Copy every record exactly, leaving the pictures out.

_Extracted information_.

-=-=-

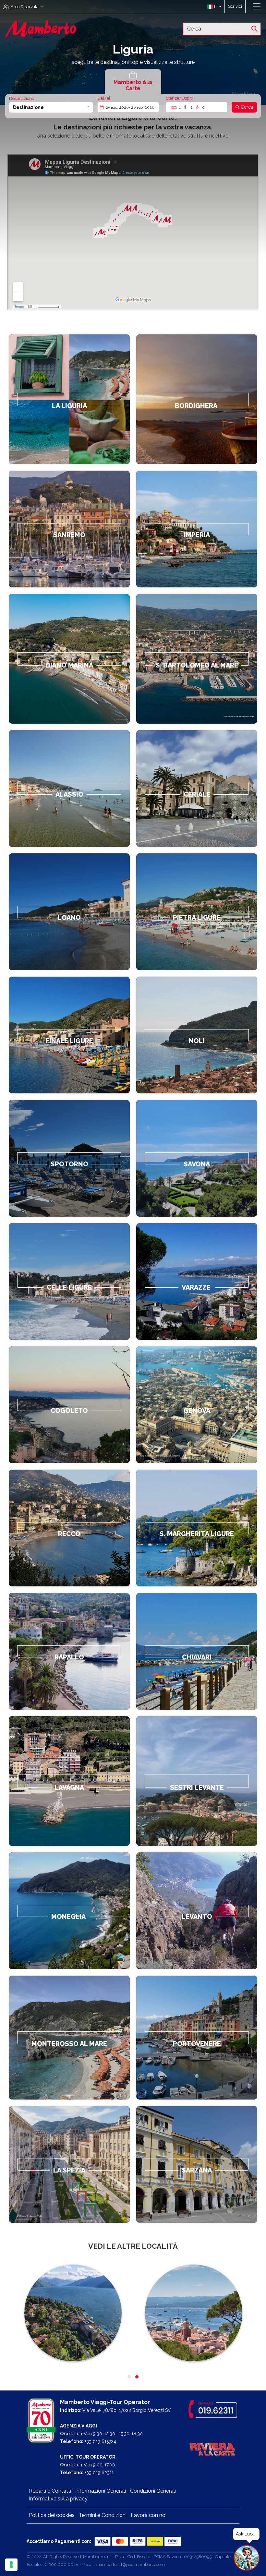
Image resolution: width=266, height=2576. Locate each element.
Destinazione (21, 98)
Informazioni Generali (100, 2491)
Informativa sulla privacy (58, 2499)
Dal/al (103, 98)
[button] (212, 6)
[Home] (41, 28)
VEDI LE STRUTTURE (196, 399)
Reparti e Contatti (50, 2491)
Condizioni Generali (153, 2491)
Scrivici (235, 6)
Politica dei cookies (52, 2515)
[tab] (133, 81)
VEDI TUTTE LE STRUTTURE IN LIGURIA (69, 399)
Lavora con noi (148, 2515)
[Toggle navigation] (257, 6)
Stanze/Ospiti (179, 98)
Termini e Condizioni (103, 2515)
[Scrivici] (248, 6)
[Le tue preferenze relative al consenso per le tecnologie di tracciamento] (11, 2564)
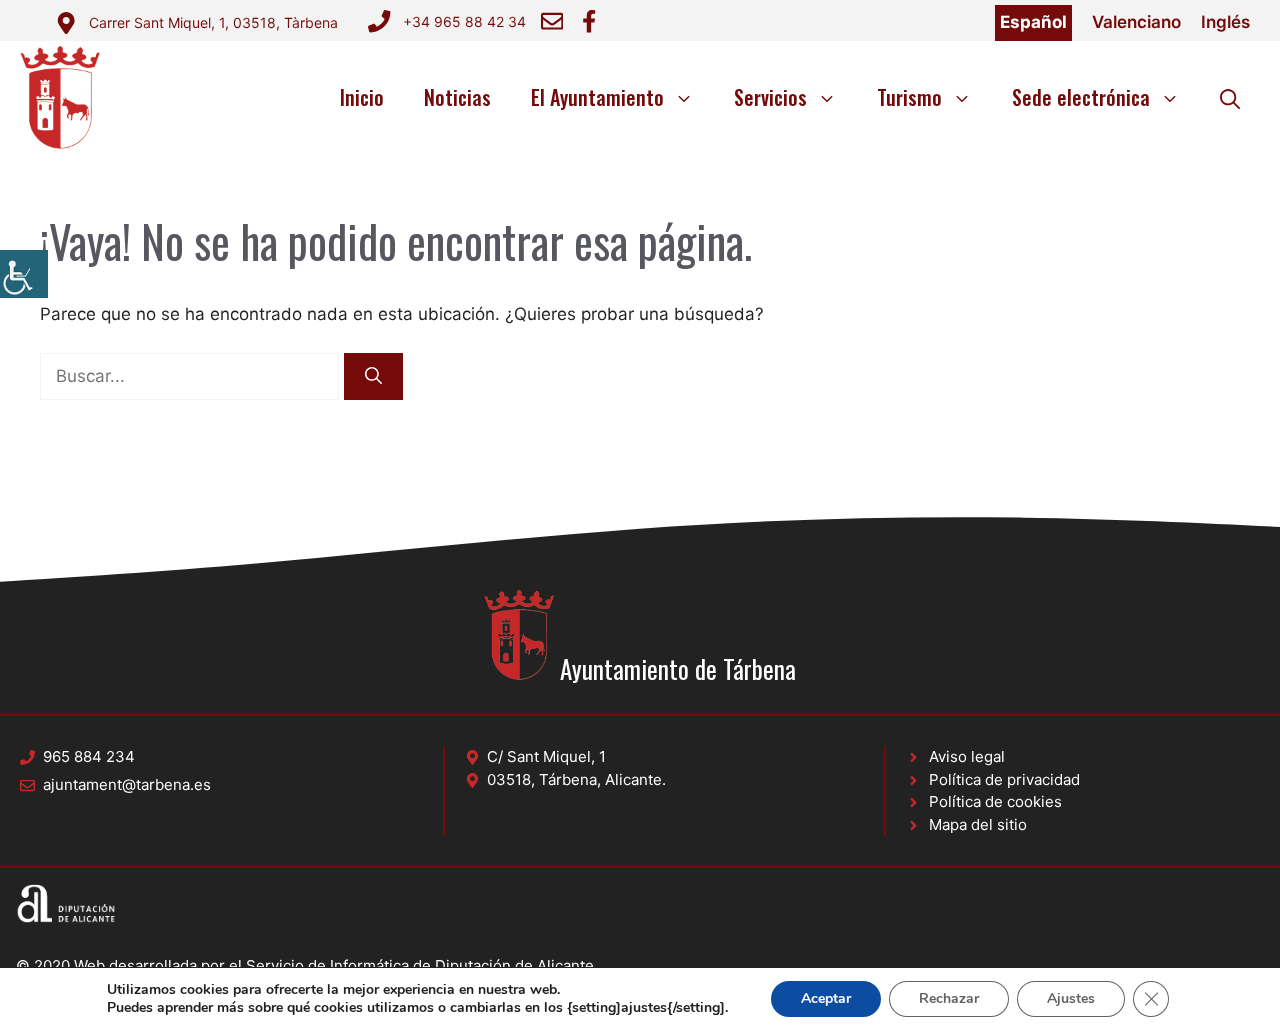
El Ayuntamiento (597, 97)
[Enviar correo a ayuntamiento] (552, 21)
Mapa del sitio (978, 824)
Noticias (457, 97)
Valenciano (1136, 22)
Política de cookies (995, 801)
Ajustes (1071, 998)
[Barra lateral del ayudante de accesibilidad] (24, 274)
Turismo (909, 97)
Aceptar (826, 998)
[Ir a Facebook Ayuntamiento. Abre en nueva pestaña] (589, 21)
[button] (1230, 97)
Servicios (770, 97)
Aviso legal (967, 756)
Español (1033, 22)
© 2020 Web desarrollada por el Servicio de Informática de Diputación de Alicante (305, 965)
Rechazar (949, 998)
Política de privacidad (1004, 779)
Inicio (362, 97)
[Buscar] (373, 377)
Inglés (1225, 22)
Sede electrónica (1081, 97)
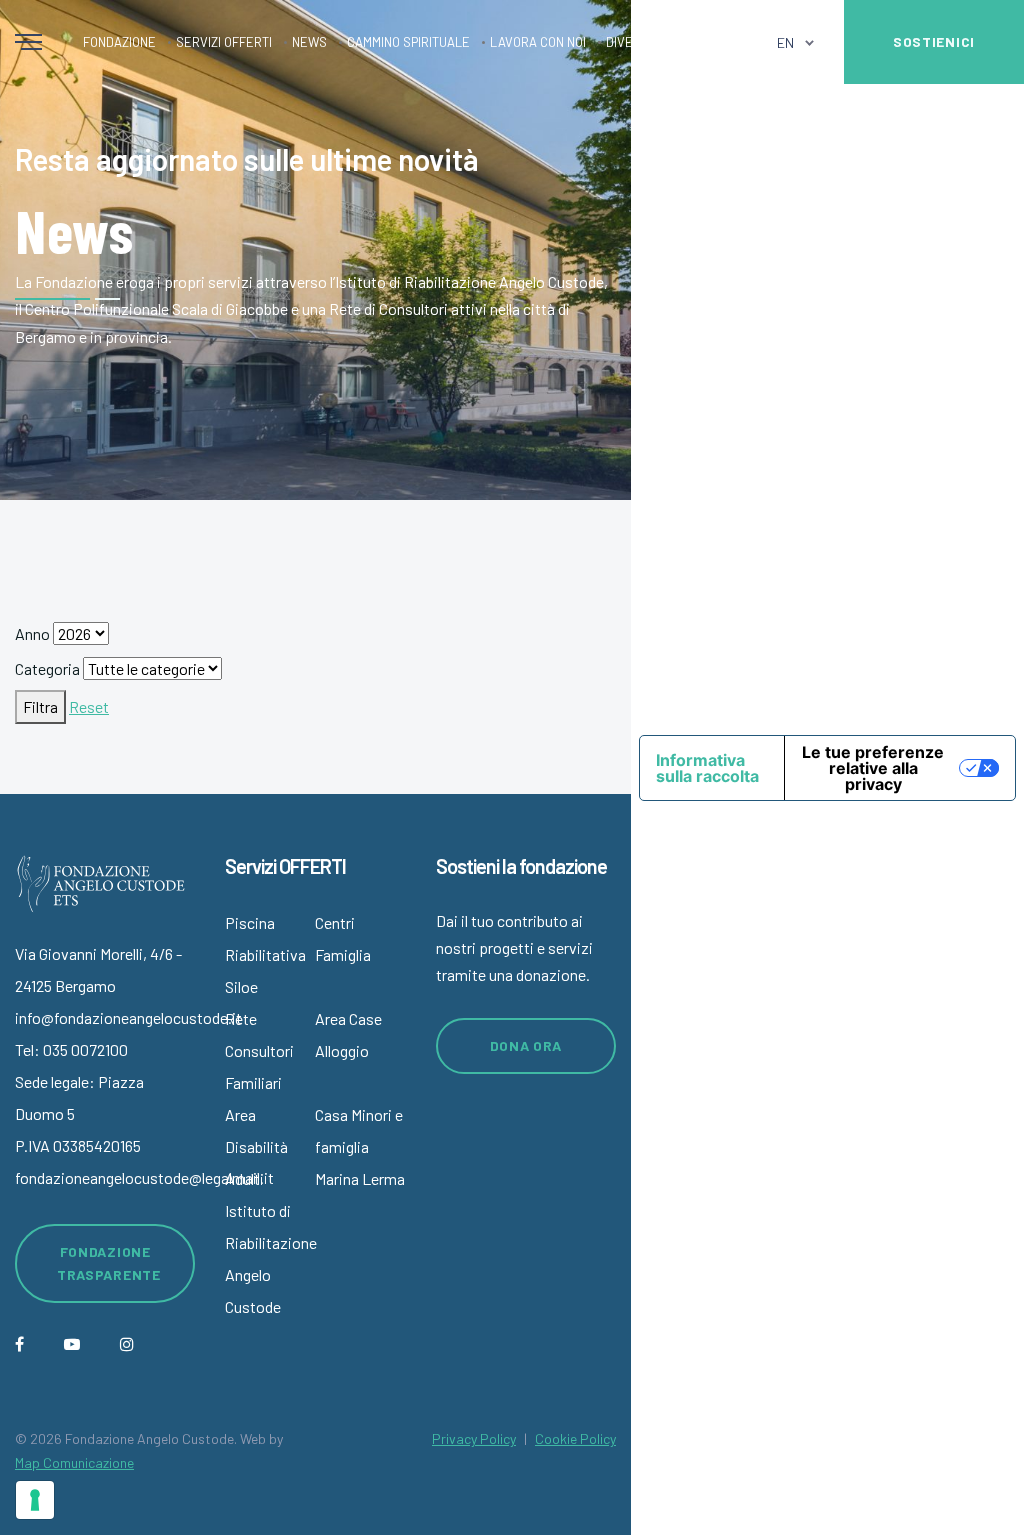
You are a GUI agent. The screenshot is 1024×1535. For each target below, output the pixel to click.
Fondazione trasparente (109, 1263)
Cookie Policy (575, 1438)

-=-=-

_Solution to the exercise_.
Image resolution: width=266, height=2576. Locate each element.
Destinazione (21, 98)
Informazioni Generali (100, 2491)
Informativa sulla privacy (58, 2499)
Dal/al (103, 98)
[button] (212, 6)
[Home] (41, 28)
VEDI LE STRUTTURE (196, 399)
Reparti e Contatti (50, 2491)
Condizioni Generali (153, 2491)
Scrivici (235, 6)
Politica dei cookies (52, 2515)
[tab] (133, 81)
VEDI TUTTE LE STRUTTURE IN LIGURIA (69, 399)
Lavora con noi (148, 2515)
[Toggle navigation] (257, 6)
Stanze/Ospiti (179, 98)
Termini e Condizioni (103, 2515)
[Scrivici] (248, 6)
[Le tue preferenze relative al consenso per le tecnologie di tracciamento] (11, 2564)
El Ayuntamiento (597, 97)
[Enviar correo a ayuntamiento] (552, 21)
Mapa del sitio (978, 824)
Noticias (457, 97)
Valenciano (1136, 22)
Política de cookies (995, 801)
Ajustes (1071, 998)
[Barra lateral del ayudante de accesibilidad] (24, 274)
Turismo (909, 97)
Aceptar (826, 998)
[Ir a Facebook Ayuntamiento. Abre en nueva pestaña] (589, 21)
[button] (1230, 97)
Servicios (770, 97)
Aviso legal (967, 756)
Español (1033, 22)
© 2020 Web desarrollada por el Servicio de Informática de Diputación de Alicante (305, 965)
Rechazar (949, 998)
Política de privacidad (1004, 779)
Inicio (362, 97)
[Buscar] (373, 377)
Inglés (1225, 22)
Sede electrónica (1081, 97)
You are a GUI agent. The screenshot is 1024×1535. For each target below, output the pixel to click.
Fondazione trasparente (109, 1263)
Cookie Policy (575, 1438)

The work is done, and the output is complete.